4. Paste the AI's response back into Redakt. The response comes back with <PERSON_1> and <EMAIL_1> intact. Redakt's deanonymization restores the original values and the employee has a finished, personalized result.
The mapping between placeholders and real values lives in the browser session. It never touches the server. The server processes text, detects PII, returns results, and forgets. Stateless by design.
The Compliance Tool Is Compliant
Every architectural decision in Redakt was made to minimize the compliance burden of the tool itself.
No PII at rest. The server never stores personal data. It processes text in memory and discards it. This means Redakt doesn't become another system you need to write a privacy policy for.
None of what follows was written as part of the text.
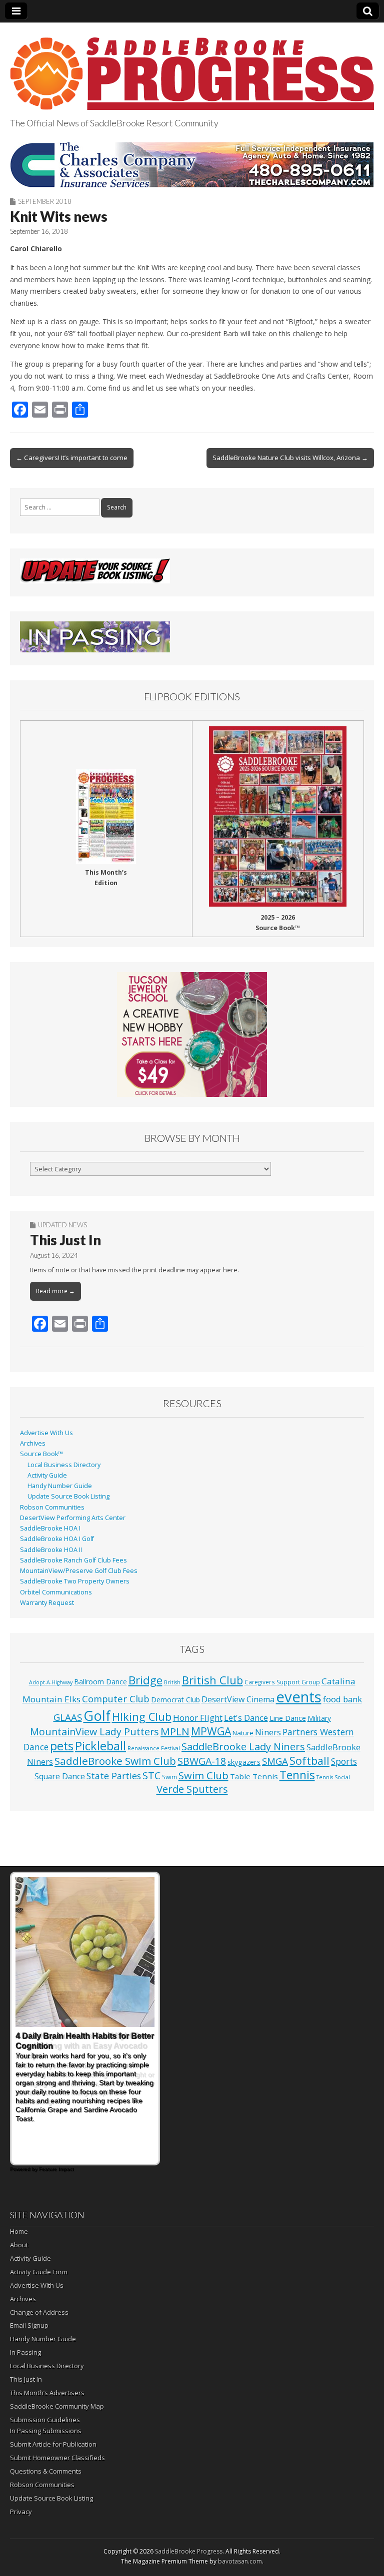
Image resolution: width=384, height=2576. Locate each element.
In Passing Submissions (46, 2430)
No additional DPA required. Because Redakt runs on your infrastructure and doesn't persist data, you don't need a Data Processing Agreement with anyone to use it. Compare that to sending the same data to a cloud-based anonymization service, which would itself require a DPA, international transfer mechanisms, and all the same compliance overhead you're trying to avoid.
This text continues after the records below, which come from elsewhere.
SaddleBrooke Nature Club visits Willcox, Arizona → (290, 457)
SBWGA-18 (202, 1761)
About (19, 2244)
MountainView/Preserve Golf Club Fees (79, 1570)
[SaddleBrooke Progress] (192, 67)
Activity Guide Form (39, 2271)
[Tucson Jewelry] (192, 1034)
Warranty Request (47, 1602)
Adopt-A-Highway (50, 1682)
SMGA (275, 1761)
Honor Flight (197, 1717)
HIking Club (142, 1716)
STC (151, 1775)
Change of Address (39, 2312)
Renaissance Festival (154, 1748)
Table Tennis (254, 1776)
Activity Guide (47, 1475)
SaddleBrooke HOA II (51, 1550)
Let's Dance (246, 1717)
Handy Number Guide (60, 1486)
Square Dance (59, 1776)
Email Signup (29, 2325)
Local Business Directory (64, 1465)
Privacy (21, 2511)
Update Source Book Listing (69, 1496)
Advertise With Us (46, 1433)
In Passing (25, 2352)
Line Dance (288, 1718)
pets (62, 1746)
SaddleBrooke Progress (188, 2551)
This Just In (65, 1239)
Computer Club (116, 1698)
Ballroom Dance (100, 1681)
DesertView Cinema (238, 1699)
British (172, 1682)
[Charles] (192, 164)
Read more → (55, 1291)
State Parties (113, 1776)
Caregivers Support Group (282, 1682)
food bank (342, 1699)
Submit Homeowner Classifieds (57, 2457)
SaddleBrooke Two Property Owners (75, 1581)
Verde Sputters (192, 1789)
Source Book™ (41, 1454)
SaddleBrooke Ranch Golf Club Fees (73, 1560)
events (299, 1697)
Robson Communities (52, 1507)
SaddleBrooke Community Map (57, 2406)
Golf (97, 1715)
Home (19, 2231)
Enterprise internal deployment. One docker compose up command and you have the full stack running inside your network. Your data never leaves your infrastructure. No cross-border transfer concerns. No third-party processing.
REST API for automation. The same anonymization capabilities available through the web UI are exposed as API endpoints. AI agents and automated workflows can call Redakt programmatically. This matters as companies move from individual AI tool usage toward agentic workflows where prompts are generated and sent without human intervention.
Built on Presidio. This isn't a regex-based toy. Microsoft Presidio combines pattern matching (for structured PII like email addresses, IBANs, and tax IDs), NLP-based named entity recognition (for person names, locations, and organizations), and contextual scoring (surrounding words like "email" or "phone" boost detection confidence). It ships with 13 German-specific recognizers: Steueridentifikationsnummer, Reisepass, Personalausweis, KFZ-Kennzeichen, and more. For a European audience, this coverage matters.
This Isn't Magic
PII detection isn't perfect. No system catches 100% of personal data. Context-dependent PII — a street address that doesn't match a known pattern, a nickname, an indirect identifier — can slip through. Redakt leans toward over-detection (flagging something that isn't PII is better than missing something that is), but it's a layer of protection, not a guarantee.
This doesn't make free-tier AI tools compliant. Even with anonymized text, using free-tier tools for business purposes raises other compliance questions (terms of service, data retention policies, lack of enterprise controls). Redakt reduces the personal data risk, but the ideal setup is still: enterprise-tier tools with proper DPAs, plus anonymization as a defense-in-depth layer.
Behavioral adoption is still the hard part. The tool exists. Getting every employee to use it before every prompt is a change management challenge, not a technical one. But having a concrete, easy-to-use tool makes that conversation much more practical than "just be careful with personal data."
A Way Forward
Compliance isn't about restricting AI use. Every regulation I've worked through as an AI engineer has the same underlying logic: you can use these tools, but you need to protect the people whose data you're processing. That's not an unreasonable ask. It's the minimum.
The code is on GitHub. The predecessor post on shadow AI and the compliance gap gives the full regulatory context. Redakt is one tool for one part of that problem. It's open source because compliance tooling shouldn't be a profit center, it should be infrastructure.